Une tête d'extincteur automatique à eau (aussi connu sous les termes tête d'extincteur automatique d'incendie, gicleur d'incendie, asperseur, ou sprinkleur) est un appareil statique de dispersion d'eau, ou de produits dissouts dans l'eau, lors d'un incendie[1]. Le plus fréquemment ces extincteurs sont mis en réseau au plafond des lieux à protéger et réagissent de façon automatique quand la chaleur devient trop importante.
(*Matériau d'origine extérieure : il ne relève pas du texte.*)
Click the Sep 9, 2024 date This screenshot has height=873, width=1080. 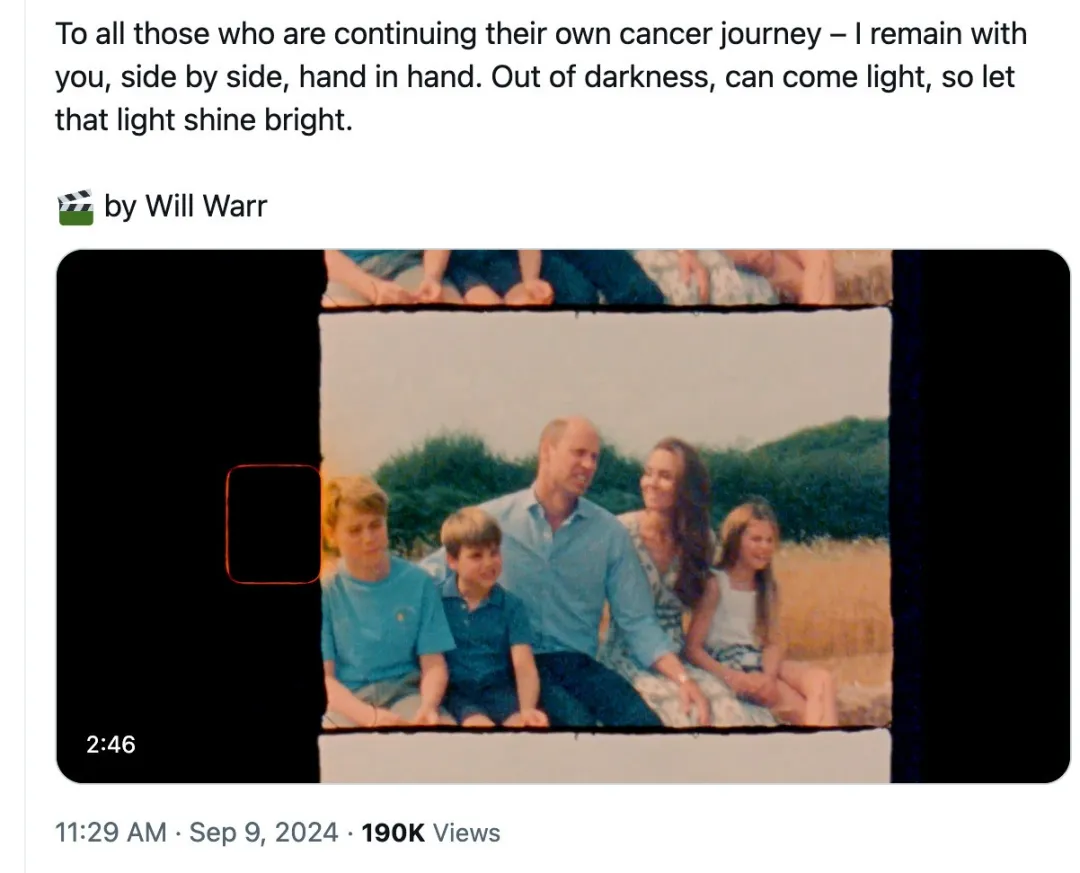coord(264,832)

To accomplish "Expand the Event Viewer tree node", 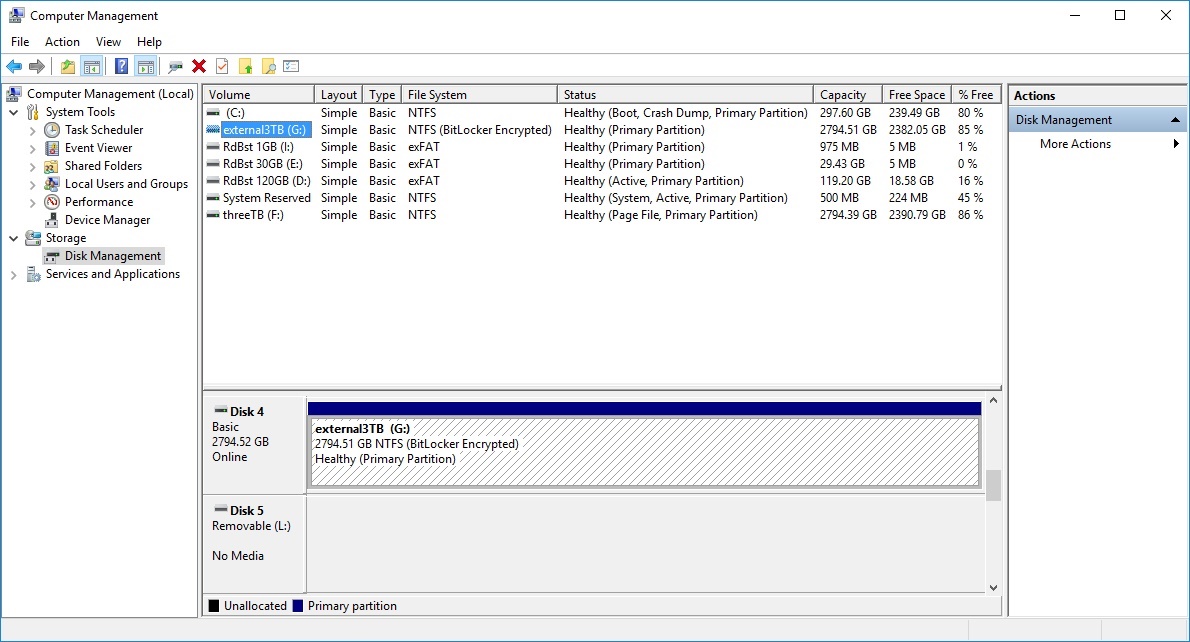I will [x=32, y=148].
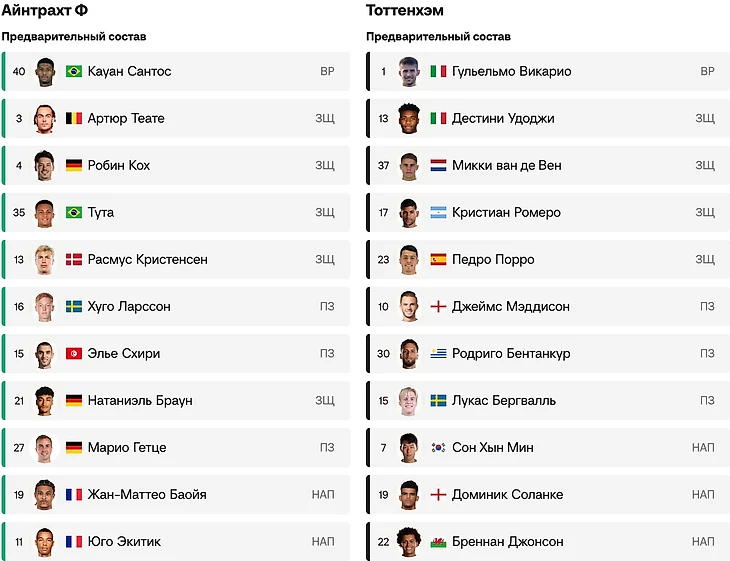Click the Tunisia flag beside Элье Схири
Viewport: 730px width, 561px height.
[x=74, y=354]
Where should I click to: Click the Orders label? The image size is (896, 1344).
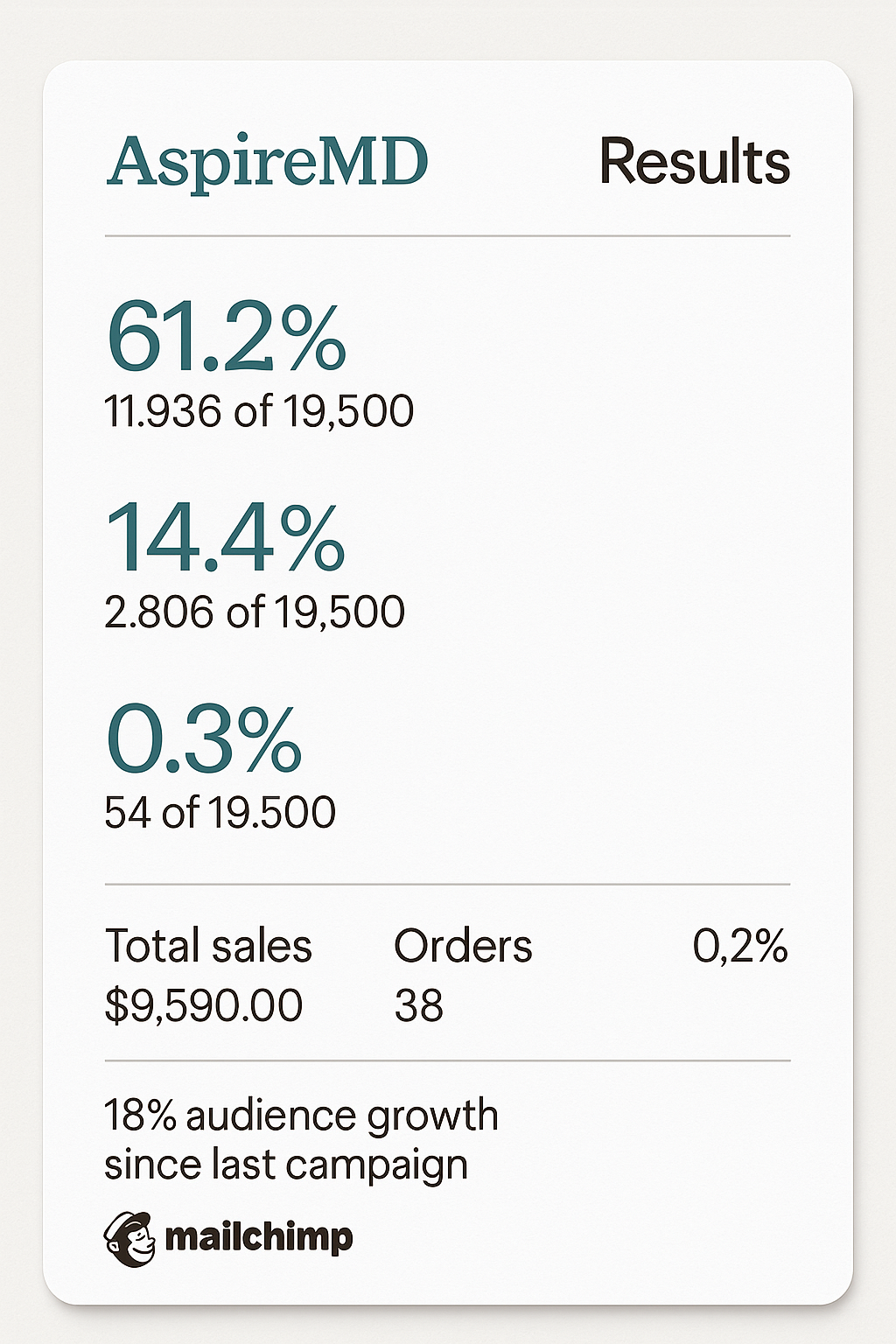463,946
Celle-ci brise l'ampoule ou fait fondre le fusible qui maintient la tête fermée en temps normal. La pression permanente de la canalisation, à laquelle est connectée l'extincteur, se libère dans ce cas au travers de la tête, arrosant ainsi la zone enflammée. La chute de pression génèrée par l'ouverture de la tête actionne un gong hydraulique qui donne l'alarme. Aucune surveillance humaine n'est par conséquent requise pour son déclenchement.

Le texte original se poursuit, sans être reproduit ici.